- Aim -
Switch "icon" to "button" in the lines below and reproduce them with no other change, leaving out the pictures.

----

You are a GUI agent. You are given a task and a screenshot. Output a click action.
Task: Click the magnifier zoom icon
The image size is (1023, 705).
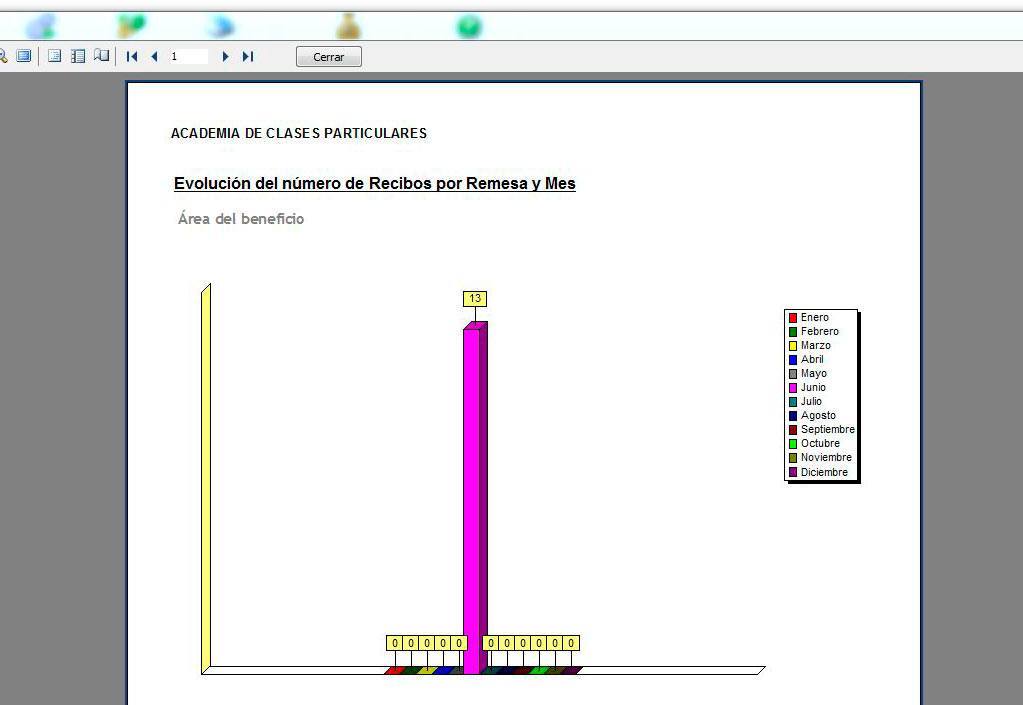(3, 57)
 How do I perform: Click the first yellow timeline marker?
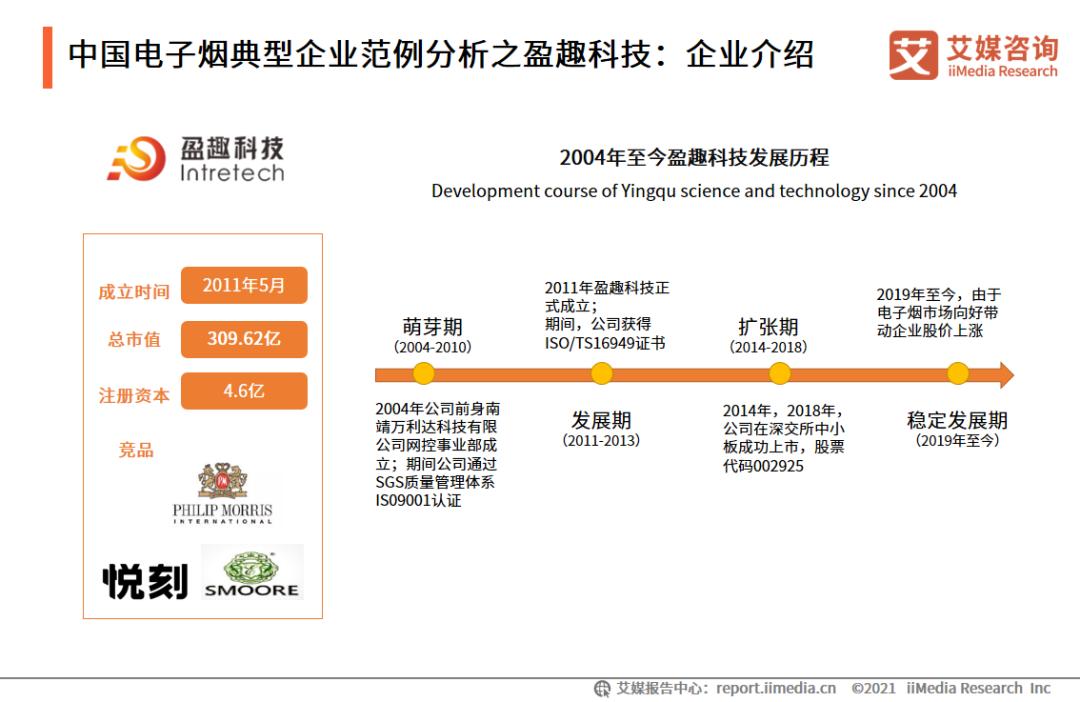tap(425, 373)
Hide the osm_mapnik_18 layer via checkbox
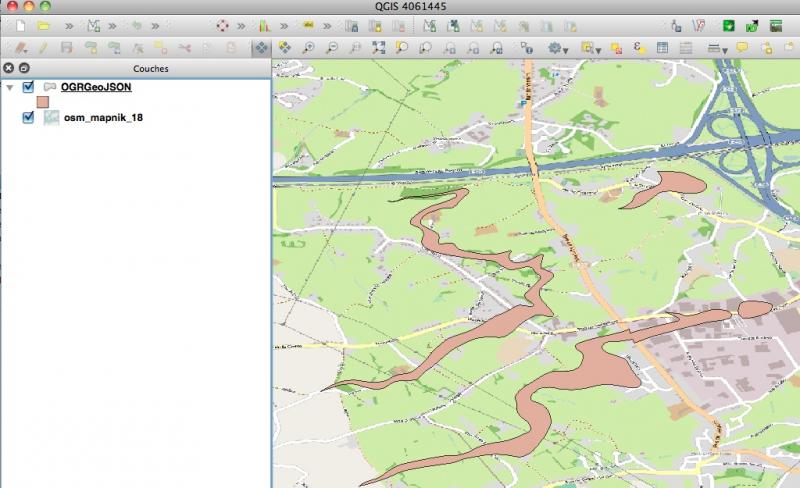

----

- Exercise output -
You are a GUI agent. You are given a task and a screenshot. Output a click action.
Task: Click the magnifier zoom button
The image size is (1023, 705).
(3, 57)
 How do I perform: Click the first yellow timeline marker?
tap(425, 373)
Hide the osm_mapnik_18 layer via checkbox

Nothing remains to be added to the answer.